大ヒット&絶賛の声多数! 戦後80年の節目に映画『火の華』を観るべき理由

 新潟で闇の武器ビジネスに加わりつつも、花火工場で働くことになった島田は、親方の藤井与一(伊武雅刀)や仲間の職人たち、与一の娘・昭子(柳ゆり菜)との交流によって、少しずつ傷を癒していく。「越後三大花火」をはじめ、新潟は花火が盛んな土地である。花火師の仕事にはやりがいがあり、仕事に手応えを感じ始めたとき、大会の打ち上げの火薬の破裂音を耳にした島田は、戦地での状況を思い出し、倒れ込んでしまう。

 苦悩する島田を捉えた下からのアングルから、夜空を彩る美しい花火の閃光が舞い散っていく光景には、それが美しいからこその、一種の皮肉がある。花火も銃火器も、同じように火薬が破裂することで機能するものだ。もし同じように、戦闘行為で誰かを殺害したり、仲間が死ぬことを経験したとすれば、彼のようにふとしたことでその記憶が蘇り動揺する経験を、誰もが度々味わうだろう。戦闘における殺傷は、その時だけでなく、人間のその後の生活に深くかかわり続けることとなるのだ。

 南スーダンに派遣された自衛官のうち、帰国後に2人が自殺し、1人が傷病で死亡したとの答弁書が閣議決定された事実もある。それぞれの死因にPKO業務との関連性があるかは認められてはおらず、自衛隊は個人情報として詳細を明かしていないが、イラクとアフガニスタンに派遣された米兵200万人のうち50万人が、帰還後も心の病を抱え、悪夢やアルコール依存、鬱病により、毎年約250人が自殺しているという、ショッキングなデータがあることも知っておくべきだろう。(※)

 本作のストーリーは、その後、急激な展開を見せる。元隊長の伊藤らが造反し、ある大事件を引き起こすのである。そして、日本政府に厳しい“選択”を突きつけることとなる。伊藤の行為は犯罪に他ならないが、その目的は、政府の欺瞞を国民に知らしめることだと考えられる。日本国民を助けるのか、それとも外交や保身のための選択をするのかを選ばせるという要求は、きわめて政治的なものだ。島田が果たして、この事態に何を選び取ろうとするのかを、劇場で目撃してほしい。

 このように、自衛官の一部が武力によって自国を試そうとする展開は、押井守監督の劇場アニメーション『機動警察パトレイバー 2 the Movie』(1993年)を思い起こさせるものがある。そこでは、戦後日本の第二次大戦後の総括や自衛隊の在り方などを問うていたが、本作における日本政府への挑戦は、PKO問題に焦点が絞られている。

 そもそも、なぜ日本政府は平和憲法を守る立場でありながらPKOを推進し、自衛官を「非戦闘地域」だとして、その実、危険な地域へと派遣してしまったのか。それは実質的に、アメリカからの貢献の要求に応える目的があったためだと考えられる。劇中では、やはりその一番痛い部分を突き、アメリカとの関係と、自衛官を含めた日本人、どちらを守ろうとするのかを迫るのである。
........
**問題 1**
映画『火の華』についての文章によると、島田が戦地での状況を思い出して倒れ込んだのは、何を耳にしたときですか。

**与えられた記録**
........
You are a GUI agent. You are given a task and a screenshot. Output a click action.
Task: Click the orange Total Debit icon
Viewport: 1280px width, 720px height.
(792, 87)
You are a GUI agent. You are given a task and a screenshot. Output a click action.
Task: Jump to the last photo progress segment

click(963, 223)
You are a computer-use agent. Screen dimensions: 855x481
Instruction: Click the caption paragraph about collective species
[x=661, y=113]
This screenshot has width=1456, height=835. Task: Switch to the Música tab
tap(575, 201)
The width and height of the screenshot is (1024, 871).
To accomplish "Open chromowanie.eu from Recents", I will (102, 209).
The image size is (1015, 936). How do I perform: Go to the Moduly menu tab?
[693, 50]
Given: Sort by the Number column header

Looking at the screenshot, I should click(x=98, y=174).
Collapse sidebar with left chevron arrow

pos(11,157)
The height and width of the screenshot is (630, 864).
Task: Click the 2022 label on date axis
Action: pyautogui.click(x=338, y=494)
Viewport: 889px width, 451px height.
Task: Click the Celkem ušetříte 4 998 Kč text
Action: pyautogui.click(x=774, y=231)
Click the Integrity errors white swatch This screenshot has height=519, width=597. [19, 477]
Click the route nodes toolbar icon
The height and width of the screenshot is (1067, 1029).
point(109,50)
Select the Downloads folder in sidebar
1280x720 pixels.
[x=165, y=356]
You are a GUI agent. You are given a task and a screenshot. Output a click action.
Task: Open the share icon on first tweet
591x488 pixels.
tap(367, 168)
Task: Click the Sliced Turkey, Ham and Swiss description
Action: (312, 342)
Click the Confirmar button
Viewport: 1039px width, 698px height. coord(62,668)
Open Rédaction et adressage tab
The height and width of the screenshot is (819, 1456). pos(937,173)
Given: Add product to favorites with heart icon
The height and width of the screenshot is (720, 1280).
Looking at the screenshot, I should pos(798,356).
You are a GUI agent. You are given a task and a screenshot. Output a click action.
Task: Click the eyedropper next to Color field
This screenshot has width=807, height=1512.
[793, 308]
........
**問題 2**
記録の冒頭から「Action: (312, 342)」を含む行までを、その行も含めて一字も変えずに書き写してください。

**模範解答 1**
大会の打ち上げの火薬の破裂音を耳にしたときです。

**模範解答 2**
You are a GUI agent. You are given a task and a screenshot. Output a click action.
Task: Click the orange Total Debit icon
Viewport: 1280px width, 720px height.
(792, 87)
You are a GUI agent. You are given a task and a screenshot. Output a click action.
Task: Jump to the last photo progress segment

click(963, 223)
You are a computer-use agent. Screen dimensions: 855x481
Instruction: Click the caption paragraph about collective species
[x=661, y=113]
This screenshot has width=1456, height=835. Task: Switch to the Música tab
tap(575, 201)
The width and height of the screenshot is (1024, 871).
To accomplish "Open chromowanie.eu from Recents", I will (102, 209).
The image size is (1015, 936). How do I perform: Go to the Moduly menu tab?
[693, 50]
Given: Sort by the Number column header

Looking at the screenshot, I should click(x=98, y=174).
Collapse sidebar with left chevron arrow

pos(11,157)
The height and width of the screenshot is (630, 864).
Task: Click the 2022 label on date axis
Action: pyautogui.click(x=338, y=494)
Viewport: 889px width, 451px height.
Task: Click the Celkem ušetříte 4 998 Kč text
Action: pyautogui.click(x=774, y=231)
Click the Integrity errors white swatch This screenshot has height=519, width=597. [19, 477]
Click the route nodes toolbar icon
The height and width of the screenshot is (1067, 1029).
point(109,50)
Select the Downloads folder in sidebar
1280x720 pixels.
[x=165, y=356]
You are a GUI agent. You are given a task and a screenshot. Output a click action.
Task: Open the share icon on first tweet
591x488 pixels.
tap(367, 168)
Task: Click the Sliced Turkey, Ham and Swiss description
Action: (312, 342)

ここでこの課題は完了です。